How to prove $\bar{m}$ is a zero divisor in $\mathbb{Z}_n$ if and only if $m,n$ are not coprime Let us consider the ring $\mathbb{Z}_n$ where $\bar{m}\in\mathbb{Z}_n$
Could anyone help me prove that $\bar{m}$ is a zero divisor in $\mathbb{Z}_n$ if and only if $m,n$ are not coprime
So far I have:
Assume $\exists \bar{a}: \bar{m} \bar{n}=n \mathbb{Z} \Rightarrow$ for some $b\in\mathbb{Z}:am=bn$
I then assumed $n,m$ were coprime and attempted to use $\exists a',b'\in \mathbb{Z}:a'm+b'n=1$ to come to a contradiction, however haven't found one, the most promising thing I have found so far is that
$a=n(a'b+ab')$ and $b=m(a'b+ab')$ $\Rightarrow n|a$ and $m|b$
 A: You're almost there. Suppose that $m$ and $n$ are coprime and that $ma$ is a multiple of $n$. From $a'm+b'n=1$ you get $a'ma+b'na=a$. Then, $a$ is a multiple of $n$, that is $\bar a=\bar 0$ and $m$ is not a zero divisor.
A: Hint $\, $ Recall every element of a finite ring is either a unit or zero-divisor, e.g. see here or here.
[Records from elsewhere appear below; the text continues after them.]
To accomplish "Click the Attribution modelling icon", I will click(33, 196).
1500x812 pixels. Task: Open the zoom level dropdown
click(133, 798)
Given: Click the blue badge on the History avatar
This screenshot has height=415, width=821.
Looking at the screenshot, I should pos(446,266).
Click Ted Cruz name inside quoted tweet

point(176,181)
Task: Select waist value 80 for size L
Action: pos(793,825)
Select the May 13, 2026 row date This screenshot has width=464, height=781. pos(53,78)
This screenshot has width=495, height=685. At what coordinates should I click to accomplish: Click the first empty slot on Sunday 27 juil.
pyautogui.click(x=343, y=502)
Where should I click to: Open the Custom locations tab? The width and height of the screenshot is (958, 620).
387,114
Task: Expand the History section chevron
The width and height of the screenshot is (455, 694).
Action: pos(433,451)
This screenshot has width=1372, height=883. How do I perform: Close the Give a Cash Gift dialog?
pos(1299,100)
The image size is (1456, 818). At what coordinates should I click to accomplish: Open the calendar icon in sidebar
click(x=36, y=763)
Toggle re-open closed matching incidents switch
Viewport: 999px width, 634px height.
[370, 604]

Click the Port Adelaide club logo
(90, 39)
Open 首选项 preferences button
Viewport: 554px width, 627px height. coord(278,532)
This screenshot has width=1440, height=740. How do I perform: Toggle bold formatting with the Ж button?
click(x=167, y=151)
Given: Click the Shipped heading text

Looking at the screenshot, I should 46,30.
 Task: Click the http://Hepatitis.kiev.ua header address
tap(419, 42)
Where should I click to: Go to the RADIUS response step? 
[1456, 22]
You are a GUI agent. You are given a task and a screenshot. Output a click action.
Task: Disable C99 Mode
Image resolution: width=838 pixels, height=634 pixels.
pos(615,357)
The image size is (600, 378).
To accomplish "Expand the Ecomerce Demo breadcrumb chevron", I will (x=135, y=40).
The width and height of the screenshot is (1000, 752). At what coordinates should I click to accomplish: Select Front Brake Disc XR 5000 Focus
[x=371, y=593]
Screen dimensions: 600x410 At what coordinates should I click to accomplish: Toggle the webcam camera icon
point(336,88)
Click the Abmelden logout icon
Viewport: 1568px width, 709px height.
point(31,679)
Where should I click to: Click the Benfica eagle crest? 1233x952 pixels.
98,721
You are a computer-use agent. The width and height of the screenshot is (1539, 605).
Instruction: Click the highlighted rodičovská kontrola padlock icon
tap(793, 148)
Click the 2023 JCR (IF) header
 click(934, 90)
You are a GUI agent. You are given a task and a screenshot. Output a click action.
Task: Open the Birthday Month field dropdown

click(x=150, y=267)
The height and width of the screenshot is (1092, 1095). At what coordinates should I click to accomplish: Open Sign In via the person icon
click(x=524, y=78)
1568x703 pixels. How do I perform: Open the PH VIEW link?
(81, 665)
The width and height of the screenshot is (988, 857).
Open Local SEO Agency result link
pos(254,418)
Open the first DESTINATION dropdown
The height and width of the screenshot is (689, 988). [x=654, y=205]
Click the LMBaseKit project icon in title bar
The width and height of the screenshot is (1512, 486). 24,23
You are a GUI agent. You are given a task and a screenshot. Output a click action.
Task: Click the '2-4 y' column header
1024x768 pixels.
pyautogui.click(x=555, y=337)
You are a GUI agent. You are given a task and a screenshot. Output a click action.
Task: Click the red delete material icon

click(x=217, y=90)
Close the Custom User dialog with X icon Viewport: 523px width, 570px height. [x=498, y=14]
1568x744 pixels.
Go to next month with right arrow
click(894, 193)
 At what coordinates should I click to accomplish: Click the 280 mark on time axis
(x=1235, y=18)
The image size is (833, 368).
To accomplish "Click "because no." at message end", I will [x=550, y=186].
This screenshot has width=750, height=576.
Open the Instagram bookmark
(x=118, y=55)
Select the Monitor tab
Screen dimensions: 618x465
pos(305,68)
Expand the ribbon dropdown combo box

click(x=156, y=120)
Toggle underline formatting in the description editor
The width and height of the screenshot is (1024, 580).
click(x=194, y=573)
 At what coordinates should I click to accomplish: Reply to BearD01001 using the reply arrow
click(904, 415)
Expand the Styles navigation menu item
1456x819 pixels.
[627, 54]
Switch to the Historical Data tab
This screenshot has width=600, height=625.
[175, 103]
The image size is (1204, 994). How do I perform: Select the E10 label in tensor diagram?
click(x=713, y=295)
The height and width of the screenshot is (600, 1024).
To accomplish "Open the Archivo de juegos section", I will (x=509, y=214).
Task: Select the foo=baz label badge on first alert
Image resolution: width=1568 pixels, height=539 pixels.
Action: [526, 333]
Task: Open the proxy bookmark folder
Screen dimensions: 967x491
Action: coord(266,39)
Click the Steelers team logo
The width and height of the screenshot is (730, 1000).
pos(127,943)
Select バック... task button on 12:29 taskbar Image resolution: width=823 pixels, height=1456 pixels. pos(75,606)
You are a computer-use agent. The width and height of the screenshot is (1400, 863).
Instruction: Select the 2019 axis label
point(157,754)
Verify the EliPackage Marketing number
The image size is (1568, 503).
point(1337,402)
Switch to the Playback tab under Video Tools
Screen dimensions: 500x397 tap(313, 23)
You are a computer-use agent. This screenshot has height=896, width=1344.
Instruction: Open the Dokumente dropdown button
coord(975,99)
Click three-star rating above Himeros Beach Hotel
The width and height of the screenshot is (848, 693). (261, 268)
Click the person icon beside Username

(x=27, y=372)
Thus the contrapositive equivalent of your statement is $\rm\,\gcd(m,n) = 1\,$ iff $\rm\:m\:$ is unit. By Bezout
$$\rm \gcd(m,n) = 1\iff\ \exists\ \: j,k\in\mathbb Z:\ j\ m + k\ n = 1\iff \ \exists\ \: j\in \mathbb Z:\ j\ m\equiv 1\ \ (mod\ n)$$
A: If $m$ is not coprime with $n$, let $b$ be their greatest common divisor. Then $m \frac{n}{b}$ is an integer multiple of $n$, so equals $0 \mod n$. Therefore $\bar m$ is a zero divisor (since $\frac{n}{b}$ is not equal to $0 \mod n$. 
Conversely, if $m$ is a zero divisor, we have $\bar m \bar k = 0 \mod n$ for some $k \not= 0 \mod n$, ie. $mk = nb$ for some integer $b$. We may take $b$ and $k$ to be less than or equal to $n$; since $k\not= 0 \mod n$, $k$ is striclty less than $n$. Therefore the least least common multiple of $n$ and $m$ is strictly less than $nm$. Hence $n$ and $m$ are not coprime.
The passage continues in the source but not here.